Exercise aim —
Can you give the lines of the records from the one containing "Iluminación LED (329, 185)" through the one containing "Aceptar (1136, 2428)", both included, as a JSON list of strings with one string per line and blank lines left out?

Records from a data source
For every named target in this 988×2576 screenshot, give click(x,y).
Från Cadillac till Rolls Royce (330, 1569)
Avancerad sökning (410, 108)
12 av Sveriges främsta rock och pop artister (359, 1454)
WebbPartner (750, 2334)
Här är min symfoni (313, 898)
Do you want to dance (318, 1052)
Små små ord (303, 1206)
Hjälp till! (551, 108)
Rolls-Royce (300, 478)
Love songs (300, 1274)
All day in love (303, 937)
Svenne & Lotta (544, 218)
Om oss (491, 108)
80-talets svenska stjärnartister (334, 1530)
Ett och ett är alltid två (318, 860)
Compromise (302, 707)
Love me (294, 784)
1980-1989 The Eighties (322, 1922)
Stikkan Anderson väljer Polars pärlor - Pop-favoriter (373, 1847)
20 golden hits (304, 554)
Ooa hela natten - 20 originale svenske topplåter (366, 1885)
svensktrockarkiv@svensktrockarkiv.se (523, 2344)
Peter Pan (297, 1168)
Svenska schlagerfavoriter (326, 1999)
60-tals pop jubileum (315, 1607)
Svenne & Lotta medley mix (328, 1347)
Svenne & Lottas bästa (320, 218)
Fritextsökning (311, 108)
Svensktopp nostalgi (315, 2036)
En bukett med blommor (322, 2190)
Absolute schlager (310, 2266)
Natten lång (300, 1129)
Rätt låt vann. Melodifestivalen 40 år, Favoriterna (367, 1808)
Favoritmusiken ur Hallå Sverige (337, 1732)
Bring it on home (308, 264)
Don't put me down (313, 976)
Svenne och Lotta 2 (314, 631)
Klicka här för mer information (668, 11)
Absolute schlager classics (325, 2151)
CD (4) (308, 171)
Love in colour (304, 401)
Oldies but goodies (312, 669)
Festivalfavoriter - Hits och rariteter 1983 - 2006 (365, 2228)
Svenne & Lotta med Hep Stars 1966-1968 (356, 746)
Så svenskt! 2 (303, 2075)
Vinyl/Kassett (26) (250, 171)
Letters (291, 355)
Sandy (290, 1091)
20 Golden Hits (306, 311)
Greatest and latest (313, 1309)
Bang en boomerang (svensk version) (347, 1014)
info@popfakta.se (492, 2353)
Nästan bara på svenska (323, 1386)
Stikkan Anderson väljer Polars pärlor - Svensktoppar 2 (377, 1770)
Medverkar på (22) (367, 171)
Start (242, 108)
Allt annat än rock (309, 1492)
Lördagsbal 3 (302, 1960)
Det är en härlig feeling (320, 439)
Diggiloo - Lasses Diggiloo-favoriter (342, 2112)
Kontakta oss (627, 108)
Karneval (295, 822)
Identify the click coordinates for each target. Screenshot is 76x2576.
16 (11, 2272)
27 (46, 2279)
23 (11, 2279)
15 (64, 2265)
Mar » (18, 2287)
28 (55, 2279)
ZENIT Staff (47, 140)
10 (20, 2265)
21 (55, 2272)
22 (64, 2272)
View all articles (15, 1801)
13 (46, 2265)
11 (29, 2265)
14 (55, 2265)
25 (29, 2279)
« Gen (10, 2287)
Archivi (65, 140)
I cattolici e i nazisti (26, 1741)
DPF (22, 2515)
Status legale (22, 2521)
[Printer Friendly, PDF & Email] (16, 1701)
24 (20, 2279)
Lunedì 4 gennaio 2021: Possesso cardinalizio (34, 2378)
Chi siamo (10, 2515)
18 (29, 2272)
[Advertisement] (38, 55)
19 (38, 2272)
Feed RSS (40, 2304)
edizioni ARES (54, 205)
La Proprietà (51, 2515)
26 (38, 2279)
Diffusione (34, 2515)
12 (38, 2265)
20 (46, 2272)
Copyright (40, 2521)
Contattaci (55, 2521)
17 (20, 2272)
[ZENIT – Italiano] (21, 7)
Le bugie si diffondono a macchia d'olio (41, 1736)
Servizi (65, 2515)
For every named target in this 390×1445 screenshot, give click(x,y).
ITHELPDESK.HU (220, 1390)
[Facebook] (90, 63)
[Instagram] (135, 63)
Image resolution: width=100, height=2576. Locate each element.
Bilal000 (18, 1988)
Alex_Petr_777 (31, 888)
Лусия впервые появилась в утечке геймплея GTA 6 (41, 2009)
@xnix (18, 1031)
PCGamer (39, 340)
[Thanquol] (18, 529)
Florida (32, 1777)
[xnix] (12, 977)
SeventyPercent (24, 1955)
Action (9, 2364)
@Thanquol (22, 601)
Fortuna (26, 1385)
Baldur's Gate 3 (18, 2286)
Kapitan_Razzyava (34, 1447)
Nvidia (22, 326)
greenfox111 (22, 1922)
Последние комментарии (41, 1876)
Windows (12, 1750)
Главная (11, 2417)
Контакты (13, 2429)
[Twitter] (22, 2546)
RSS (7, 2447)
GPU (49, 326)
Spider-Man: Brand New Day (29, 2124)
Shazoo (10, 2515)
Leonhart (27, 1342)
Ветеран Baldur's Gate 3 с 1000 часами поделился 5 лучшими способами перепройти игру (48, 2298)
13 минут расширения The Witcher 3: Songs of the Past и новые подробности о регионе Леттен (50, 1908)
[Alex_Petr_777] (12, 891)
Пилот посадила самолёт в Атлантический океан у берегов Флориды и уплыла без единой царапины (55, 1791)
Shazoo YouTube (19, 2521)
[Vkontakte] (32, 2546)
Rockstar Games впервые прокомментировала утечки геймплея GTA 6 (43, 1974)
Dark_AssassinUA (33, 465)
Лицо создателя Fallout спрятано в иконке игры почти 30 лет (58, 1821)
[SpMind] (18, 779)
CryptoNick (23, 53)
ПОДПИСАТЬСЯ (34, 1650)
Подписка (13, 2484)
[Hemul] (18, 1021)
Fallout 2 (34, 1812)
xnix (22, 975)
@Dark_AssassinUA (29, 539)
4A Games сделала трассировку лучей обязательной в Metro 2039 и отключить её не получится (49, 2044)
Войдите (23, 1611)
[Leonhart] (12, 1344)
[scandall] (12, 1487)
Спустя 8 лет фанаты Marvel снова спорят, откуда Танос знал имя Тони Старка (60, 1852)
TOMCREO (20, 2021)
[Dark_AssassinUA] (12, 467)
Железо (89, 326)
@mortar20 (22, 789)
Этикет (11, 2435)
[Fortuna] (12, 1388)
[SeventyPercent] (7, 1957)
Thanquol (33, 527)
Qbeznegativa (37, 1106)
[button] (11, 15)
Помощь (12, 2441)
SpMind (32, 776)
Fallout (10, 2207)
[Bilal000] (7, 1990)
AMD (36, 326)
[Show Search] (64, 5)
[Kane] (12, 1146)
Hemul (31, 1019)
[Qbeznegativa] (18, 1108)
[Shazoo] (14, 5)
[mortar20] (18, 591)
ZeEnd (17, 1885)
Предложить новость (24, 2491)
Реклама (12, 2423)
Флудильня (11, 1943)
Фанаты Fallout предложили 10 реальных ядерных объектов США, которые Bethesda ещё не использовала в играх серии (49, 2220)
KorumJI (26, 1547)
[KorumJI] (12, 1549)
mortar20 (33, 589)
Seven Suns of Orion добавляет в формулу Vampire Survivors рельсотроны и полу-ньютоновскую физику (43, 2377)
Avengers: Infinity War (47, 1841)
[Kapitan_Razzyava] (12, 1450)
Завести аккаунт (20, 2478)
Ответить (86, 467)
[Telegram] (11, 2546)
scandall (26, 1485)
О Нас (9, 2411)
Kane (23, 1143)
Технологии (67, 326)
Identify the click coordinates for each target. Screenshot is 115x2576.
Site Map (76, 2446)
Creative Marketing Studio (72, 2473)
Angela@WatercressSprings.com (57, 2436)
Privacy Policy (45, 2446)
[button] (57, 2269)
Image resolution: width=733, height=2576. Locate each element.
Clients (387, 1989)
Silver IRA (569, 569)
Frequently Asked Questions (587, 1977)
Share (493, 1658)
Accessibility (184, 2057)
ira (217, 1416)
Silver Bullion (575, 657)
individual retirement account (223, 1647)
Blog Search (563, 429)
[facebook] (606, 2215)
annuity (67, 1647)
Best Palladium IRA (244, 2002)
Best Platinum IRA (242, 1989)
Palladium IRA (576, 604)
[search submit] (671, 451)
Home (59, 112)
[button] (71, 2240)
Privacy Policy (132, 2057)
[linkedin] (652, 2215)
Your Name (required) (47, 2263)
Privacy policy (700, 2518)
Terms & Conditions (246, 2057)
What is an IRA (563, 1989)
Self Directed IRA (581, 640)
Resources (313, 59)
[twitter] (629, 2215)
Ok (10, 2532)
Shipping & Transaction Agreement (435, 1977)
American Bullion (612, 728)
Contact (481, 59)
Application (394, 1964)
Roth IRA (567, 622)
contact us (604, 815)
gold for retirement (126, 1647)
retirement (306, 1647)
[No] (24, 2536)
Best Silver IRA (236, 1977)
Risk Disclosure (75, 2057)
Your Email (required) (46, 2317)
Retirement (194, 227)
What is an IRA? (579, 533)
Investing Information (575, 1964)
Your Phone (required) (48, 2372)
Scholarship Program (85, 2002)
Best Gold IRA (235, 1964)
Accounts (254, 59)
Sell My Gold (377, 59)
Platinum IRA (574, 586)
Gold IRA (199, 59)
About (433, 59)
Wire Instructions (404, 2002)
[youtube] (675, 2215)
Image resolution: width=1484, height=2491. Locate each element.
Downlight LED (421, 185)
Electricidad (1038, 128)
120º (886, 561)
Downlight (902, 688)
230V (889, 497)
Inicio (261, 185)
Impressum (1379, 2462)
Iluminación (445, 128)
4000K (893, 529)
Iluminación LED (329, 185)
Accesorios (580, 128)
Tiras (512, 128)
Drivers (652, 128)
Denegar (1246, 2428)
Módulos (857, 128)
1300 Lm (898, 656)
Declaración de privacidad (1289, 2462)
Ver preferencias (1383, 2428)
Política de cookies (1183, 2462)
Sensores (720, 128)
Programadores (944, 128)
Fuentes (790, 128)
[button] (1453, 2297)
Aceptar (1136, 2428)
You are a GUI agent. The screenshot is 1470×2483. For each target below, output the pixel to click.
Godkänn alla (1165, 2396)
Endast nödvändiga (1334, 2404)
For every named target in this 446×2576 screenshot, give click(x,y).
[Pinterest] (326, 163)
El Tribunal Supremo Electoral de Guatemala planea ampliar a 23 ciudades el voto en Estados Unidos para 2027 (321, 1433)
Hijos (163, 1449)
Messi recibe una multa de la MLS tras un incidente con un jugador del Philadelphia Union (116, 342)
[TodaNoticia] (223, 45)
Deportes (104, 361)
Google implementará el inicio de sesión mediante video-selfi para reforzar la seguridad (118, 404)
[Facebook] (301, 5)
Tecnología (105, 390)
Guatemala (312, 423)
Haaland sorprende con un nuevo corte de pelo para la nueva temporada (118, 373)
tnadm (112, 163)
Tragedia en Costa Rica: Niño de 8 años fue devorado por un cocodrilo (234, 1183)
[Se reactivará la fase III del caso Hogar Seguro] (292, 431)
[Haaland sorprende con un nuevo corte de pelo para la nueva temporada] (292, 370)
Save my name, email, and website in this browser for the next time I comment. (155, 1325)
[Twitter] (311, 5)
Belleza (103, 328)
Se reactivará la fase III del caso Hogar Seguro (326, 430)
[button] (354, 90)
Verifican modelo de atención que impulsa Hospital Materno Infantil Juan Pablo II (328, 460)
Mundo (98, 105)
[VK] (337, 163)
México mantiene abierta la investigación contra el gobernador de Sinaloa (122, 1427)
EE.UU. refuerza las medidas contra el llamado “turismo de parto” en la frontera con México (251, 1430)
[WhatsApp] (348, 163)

Full output —
[
  "Iluminación LED (329, 185)",
  "Accesorios (580, 128)",
  "Tiras (512, 128)",
  "Drivers (652, 128)",
  "Denegar (1246, 2428)",
  "Módulos (857, 128)",
  "1300 Lm (898, 656)",
  "Declaración de privacidad (1289, 2462)",
  "Ver preferencias (1383, 2428)",
  "Política de cookies (1183, 2462)",
  "Sensores (720, 128)",
  "Programadores (944, 128)",
  "Fuentes (790, 128)",
  "[button] (1453, 2297)",
  "Aceptar (1136, 2428)"
]